Feedback to step 5 (S5) until the present pressure CP of the discharge pipe lowered by the progress of step 7 (S7) is smaller than the difference between the set pressure SP and the pump pressure deviation PD of the discharge pipe. In order to stop the remaining auxiliary pump or the main pump sequentially, if there is no pump in operation in step 6 (S6), it is terminated.
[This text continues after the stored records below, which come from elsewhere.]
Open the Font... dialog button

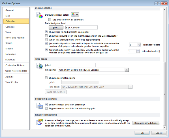[56, 28]
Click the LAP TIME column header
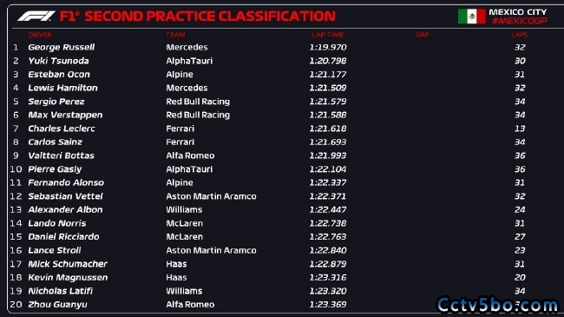Image resolution: width=564 pixels, height=317 pixels. (x=328, y=35)
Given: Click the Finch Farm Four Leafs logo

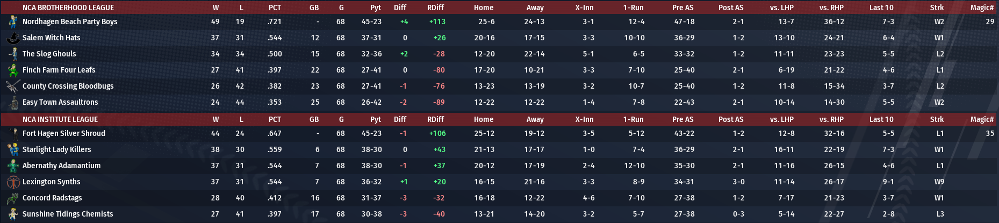Looking at the screenshot, I should 13,70.
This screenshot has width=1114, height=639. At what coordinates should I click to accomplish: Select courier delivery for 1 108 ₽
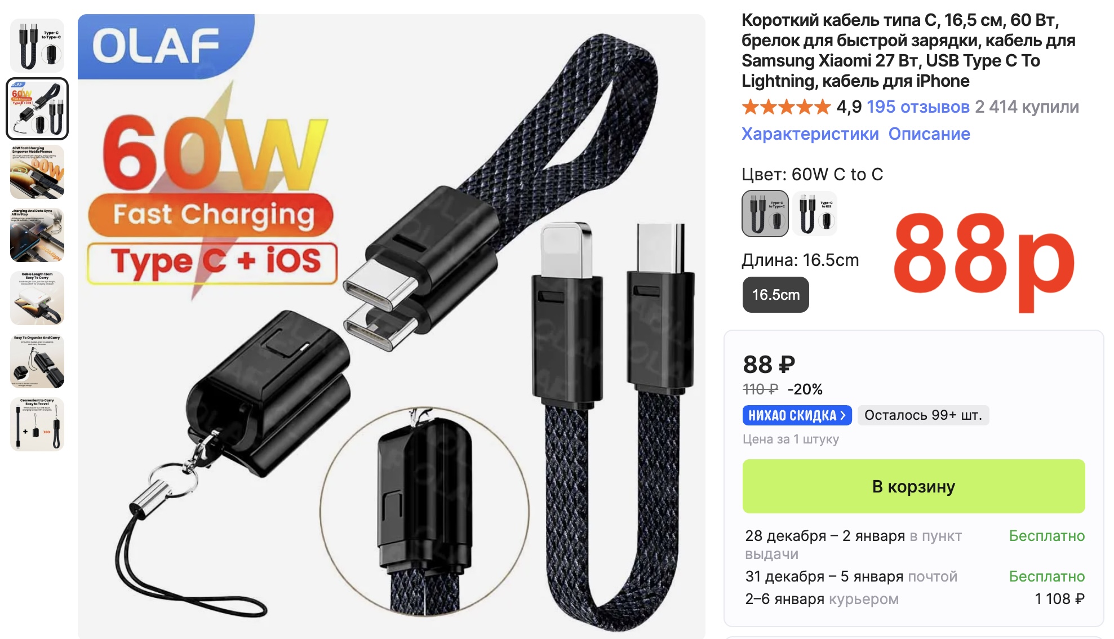915,599
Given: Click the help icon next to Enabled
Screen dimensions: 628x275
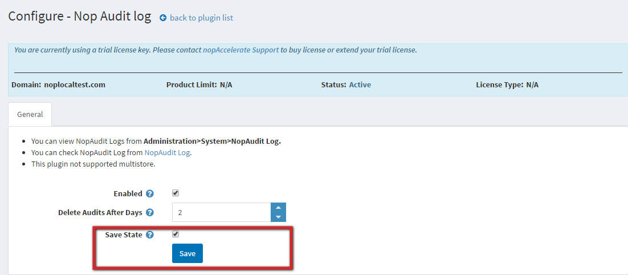Looking at the screenshot, I should (x=150, y=194).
However, if the current pressure CP of the discharge pipe is smaller than the sum of the set pressure SP and the pump pressure deviation PD of the discharge pipe in step 5 (S5), the flow returns to step 1 (S1).
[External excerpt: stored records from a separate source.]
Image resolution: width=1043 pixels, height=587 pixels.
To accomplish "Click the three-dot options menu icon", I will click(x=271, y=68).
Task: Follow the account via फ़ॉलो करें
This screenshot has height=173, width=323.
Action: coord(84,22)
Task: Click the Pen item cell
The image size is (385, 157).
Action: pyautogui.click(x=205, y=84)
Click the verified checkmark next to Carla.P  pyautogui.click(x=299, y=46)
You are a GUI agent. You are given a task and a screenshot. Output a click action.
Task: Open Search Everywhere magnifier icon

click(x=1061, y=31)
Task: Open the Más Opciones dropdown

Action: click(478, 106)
Therefore, the present invention has an advantage that the pump operation pressure and the pump stop pressure are automatically adjusted by the set pump pressure deviation whenever the set pressure of the discharge pipe is changed in the sequential mode, so that the reservation operation can be performed.

Claims (5)

A first step of judging whether the difference between the set pressure of the discharge tube which automatically changes to the set value during the reservation operation and the pump pressure deviation stored in the memory element of the controller of the pressurized water supply system is greater than or equal to the current pressure of the discharge tube; If the difference between the set pressure of the discharge pipe and the pump pressure deviation is greater than or equal to the current pressure of the discharge pipe, the auxiliary pump is operated if there is an operating pump, and if not, the main pump is operated to raise the current pressure of the discharge pipe. A second step of feeding back to the first step until the difference between the set pressure of the discharge pipe and the pump pressure deviation is greater; If the difference between the set pressure of the discharge pipe and the pump pressure deviation is less than the present pressure of the discharge pipe, the pump in operation is greater than or equal to the current pressure of the discharge pipe compared with the sum of the set pressure and the pump pressure deviation of the discharge pipe. A third step of determining whether there is a feedback and if it is small, feeding back to the first step, And a fourth step of stopping the pump if there is a running pump and ending the feedback if the pump is not fed back to the third step. The method of claim 1, wherein in the second step, The pump operation control method in the sequential mode to convert the pressurized water supply system from the "off" state to an "on" state when the difference between the set pressure of the discharge pipe and the pump pressure deviation is greater than the current pressure of the discharge pipe. The method of claim 1, wherein in the second step, The pump operation control method in the sequential mode in which the pressure difference between the set pressure of the discharge pipe and the pump pressure deviation maintains the pressurized water supply system in the 'on' state when the current pressure of the discharge pipe is the same. The method of claim 1, wherein in the second step, Wherein the pump in operation is a main pump or a main pump and any auxiliary pump. The method of claim 1, wherein in the second step, The main pump is operated immediately and the auxiliary pump is operated in a sequential mode operated after a delay time.